THE PROBLEM:
Look for "left" in every line of the listing. Copy the lines that have it.
----
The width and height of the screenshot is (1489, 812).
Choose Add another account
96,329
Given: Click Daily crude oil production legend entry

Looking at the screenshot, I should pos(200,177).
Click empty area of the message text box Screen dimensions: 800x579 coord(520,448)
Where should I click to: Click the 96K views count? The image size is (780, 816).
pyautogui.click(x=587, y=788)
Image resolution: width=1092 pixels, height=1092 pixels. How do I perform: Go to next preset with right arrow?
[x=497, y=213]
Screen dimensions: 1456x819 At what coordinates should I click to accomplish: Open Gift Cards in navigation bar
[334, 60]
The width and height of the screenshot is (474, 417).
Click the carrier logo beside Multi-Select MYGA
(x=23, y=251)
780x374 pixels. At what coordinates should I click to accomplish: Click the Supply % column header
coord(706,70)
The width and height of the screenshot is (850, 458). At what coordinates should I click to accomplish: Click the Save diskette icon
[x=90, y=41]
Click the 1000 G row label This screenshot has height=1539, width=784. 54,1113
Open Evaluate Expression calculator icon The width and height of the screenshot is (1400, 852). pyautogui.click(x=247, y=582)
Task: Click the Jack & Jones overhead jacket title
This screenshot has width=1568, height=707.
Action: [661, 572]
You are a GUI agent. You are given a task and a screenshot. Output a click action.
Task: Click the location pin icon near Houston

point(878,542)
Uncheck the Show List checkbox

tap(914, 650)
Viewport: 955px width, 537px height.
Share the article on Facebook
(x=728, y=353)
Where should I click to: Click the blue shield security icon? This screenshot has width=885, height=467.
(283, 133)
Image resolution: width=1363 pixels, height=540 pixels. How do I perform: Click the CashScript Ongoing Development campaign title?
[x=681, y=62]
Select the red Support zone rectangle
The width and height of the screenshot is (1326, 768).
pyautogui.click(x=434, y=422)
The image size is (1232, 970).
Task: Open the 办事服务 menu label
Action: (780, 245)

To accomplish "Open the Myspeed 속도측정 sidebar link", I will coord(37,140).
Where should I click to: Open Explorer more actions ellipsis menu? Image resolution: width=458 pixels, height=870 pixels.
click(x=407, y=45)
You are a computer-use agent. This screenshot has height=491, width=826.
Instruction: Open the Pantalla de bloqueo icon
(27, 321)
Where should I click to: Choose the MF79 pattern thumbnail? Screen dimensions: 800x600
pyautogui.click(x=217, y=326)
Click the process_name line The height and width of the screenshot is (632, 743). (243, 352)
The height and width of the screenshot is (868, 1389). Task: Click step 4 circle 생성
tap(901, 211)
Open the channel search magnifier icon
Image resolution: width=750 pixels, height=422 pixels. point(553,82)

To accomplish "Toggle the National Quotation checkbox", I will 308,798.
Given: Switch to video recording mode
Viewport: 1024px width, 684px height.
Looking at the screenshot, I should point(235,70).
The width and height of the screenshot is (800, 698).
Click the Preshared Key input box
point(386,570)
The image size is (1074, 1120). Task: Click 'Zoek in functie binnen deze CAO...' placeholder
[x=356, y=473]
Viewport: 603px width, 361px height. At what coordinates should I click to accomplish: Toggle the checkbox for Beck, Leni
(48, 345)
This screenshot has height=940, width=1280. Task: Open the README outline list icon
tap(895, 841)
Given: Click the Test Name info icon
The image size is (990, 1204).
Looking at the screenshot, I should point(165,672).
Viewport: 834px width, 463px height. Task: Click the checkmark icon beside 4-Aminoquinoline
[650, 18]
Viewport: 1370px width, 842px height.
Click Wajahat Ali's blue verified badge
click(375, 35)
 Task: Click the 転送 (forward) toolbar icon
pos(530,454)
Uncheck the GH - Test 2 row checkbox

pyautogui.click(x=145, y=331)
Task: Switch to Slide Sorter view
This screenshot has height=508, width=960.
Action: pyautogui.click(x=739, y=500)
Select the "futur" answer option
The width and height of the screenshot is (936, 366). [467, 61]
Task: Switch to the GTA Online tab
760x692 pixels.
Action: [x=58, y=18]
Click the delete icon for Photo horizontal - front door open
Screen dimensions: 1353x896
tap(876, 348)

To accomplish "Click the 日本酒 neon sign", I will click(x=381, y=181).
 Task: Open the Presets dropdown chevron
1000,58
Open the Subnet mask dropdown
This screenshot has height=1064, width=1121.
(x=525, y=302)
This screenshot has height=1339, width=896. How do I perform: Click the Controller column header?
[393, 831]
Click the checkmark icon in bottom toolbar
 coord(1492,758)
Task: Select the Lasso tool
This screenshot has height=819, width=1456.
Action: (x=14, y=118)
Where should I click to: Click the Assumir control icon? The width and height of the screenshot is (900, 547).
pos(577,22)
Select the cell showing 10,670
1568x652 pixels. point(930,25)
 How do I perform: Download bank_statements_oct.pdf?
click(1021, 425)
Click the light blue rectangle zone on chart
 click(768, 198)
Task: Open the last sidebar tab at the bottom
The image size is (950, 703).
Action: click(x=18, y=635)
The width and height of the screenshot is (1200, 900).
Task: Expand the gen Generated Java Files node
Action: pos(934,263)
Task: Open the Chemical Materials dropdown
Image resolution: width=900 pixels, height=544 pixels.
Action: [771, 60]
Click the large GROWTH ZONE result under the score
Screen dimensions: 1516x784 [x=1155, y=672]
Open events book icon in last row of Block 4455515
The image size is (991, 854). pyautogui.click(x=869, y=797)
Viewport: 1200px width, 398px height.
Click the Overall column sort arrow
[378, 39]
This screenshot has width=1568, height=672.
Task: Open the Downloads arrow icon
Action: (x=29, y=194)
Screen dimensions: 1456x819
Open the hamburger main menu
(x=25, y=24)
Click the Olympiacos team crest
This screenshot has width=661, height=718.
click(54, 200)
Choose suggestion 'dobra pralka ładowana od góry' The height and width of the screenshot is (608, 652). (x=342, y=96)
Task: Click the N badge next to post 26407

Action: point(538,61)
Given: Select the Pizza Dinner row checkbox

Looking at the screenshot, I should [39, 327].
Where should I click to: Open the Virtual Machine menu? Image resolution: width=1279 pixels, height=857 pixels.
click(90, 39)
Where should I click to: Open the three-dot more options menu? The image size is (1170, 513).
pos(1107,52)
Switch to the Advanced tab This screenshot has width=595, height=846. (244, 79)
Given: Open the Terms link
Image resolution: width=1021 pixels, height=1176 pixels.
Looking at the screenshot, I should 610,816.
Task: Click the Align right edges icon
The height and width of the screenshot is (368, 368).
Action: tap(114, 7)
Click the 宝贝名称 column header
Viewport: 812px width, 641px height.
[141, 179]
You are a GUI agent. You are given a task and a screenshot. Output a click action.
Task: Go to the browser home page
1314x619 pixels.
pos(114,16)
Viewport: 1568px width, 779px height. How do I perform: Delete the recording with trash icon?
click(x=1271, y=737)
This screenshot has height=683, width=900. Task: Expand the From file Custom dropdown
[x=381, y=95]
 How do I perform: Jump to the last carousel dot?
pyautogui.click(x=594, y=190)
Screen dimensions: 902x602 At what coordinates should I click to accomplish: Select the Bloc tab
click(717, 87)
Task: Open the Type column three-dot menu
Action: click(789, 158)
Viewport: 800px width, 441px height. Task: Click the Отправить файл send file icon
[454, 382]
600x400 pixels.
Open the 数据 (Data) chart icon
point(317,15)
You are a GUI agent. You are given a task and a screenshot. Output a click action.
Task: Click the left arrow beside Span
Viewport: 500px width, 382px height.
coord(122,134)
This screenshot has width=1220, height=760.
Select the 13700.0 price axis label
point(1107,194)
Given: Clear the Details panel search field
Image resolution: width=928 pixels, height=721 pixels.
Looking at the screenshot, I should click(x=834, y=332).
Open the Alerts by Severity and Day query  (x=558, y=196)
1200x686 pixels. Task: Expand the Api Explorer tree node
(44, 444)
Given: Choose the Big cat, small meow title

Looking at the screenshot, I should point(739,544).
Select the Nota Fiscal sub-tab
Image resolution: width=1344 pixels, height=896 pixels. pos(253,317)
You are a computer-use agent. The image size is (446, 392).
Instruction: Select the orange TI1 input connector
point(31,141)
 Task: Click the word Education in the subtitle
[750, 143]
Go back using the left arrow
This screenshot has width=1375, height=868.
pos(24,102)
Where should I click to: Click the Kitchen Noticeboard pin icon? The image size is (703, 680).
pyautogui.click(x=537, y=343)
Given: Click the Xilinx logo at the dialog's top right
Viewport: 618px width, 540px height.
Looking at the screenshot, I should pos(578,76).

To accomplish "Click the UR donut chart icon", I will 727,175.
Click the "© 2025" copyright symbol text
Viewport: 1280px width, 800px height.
----
ANSWER SECTION:
Task: Click the left arrow beside Span
Go back using the left arrow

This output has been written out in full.